- TEXT SHOWN:
AT&T: 15 Mbps Internet connections "irrelevant"
Edward B. DREGER
eddy+public+spam at noc.everquick.net
Sat Apr 1 07:16:21 UTC 2006
MA> Date: Sat, 1 Apr 2006 08:34:36 +0200 (CEST)
MA> From: Mikael Abrahamsson
MA> http://arstechnica.com/news.ars/post/20060331-6498.html
MA>
MA> "In the foreseeable future, having a 15 Mbps Internet capability is
[ snip ]
MA> Is this something held generally true in the US, or is it just pointed
MA> hair-talk? Sounds like "nobody should need more than 640kb of memory" all
MA> over again.
I think the Comcast and "cheaper cable plant" references answer your
question. With "new AT&T" adverts, political lobbying, selling retail
DSL below loop/backhaul-only, and consolidation costs, how much money is
left over for last-mile upgrades?
Call me cynical. I just seem to recall AT&T ads in US news magazines
bragging about backbone size _and_ the large portion of Internet traffic
they [supposedly] carry. (I say "supposedly" because claims might be
technically true, but misleading, when traffic passes over AT&T _lines_
via other providers' IP networks. Shades of UUNet and Sprint[link] from
years gone by, anyone?)

- SUPPLIED INFORMATION:

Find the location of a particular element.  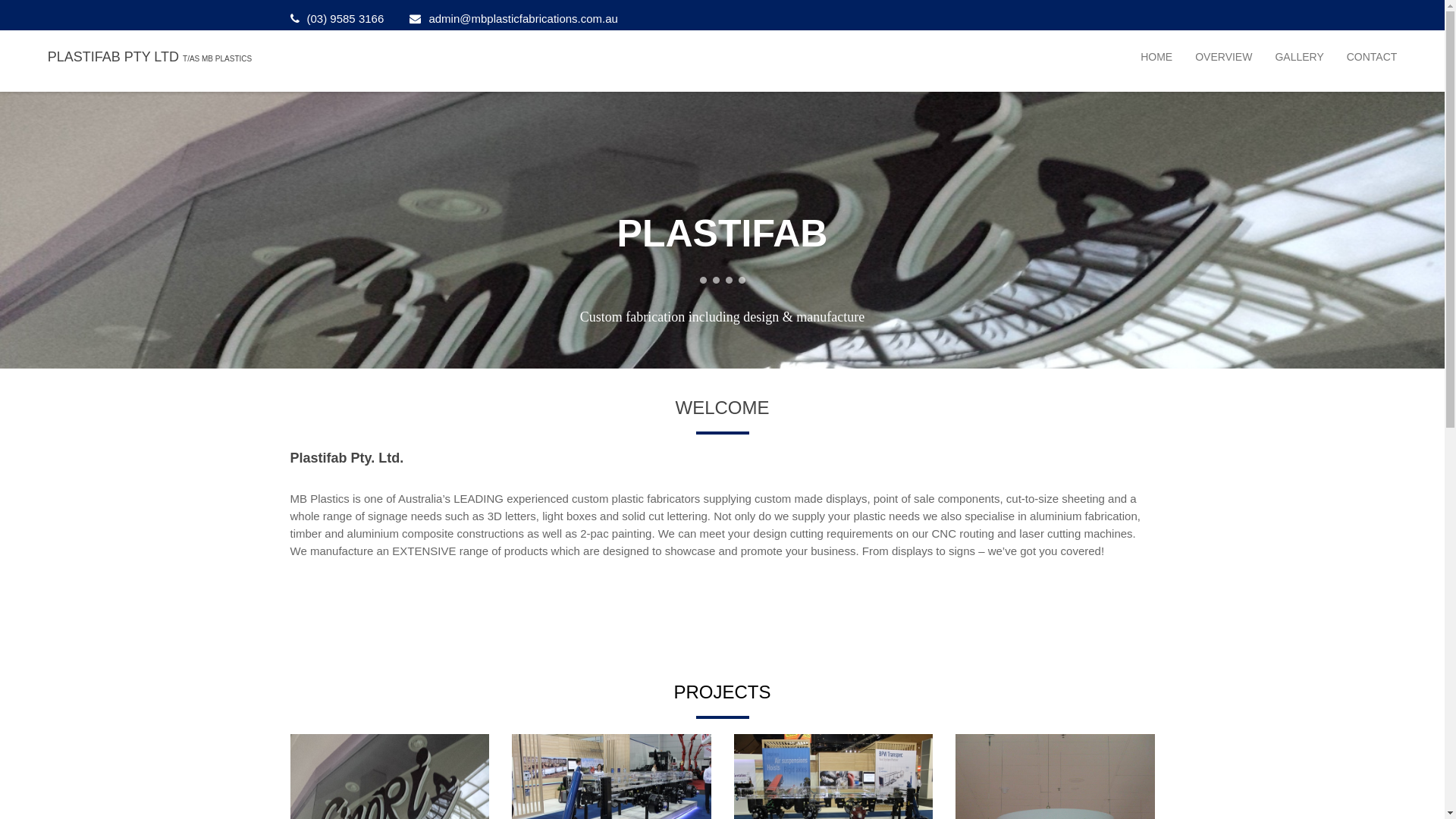

'OVERVIEW' is located at coordinates (1223, 55).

- PROMPT A: In the post about AT&T's 15 Mbps remark, where does the writer recall seeing AT&T ads that bragged about backbone size?
- PROMPT B: Continue the post about AT&T's 15 Mbps remark, starting after its final sentence.
The lines are separate material, unconnected to the post about AT&T's 15 Mbps remark.

- FINAL ANSWER A: In US news magazines.

- FINAL ANSWER B:
So... uh... assuming all three claims -- "backbone is bottleneck", "we
have big backbone capacity", and "we carry big chunks of Internet
traffic" -- are true... I'm puzzling over what appears a bit
paradoxical.
The IPTV reference is also amusing. Let's assume a channel can be
encoded at 1.0 Mbps -- roughly a 1.5 hr show on a CD-ROM. I don't see
two simultaneous programs, Internet traffic, and telephone fitting on a
DSL connection.
Perhaps the real question is which regulatory agency, or shareholders,
needed to hear what the article said. ;-)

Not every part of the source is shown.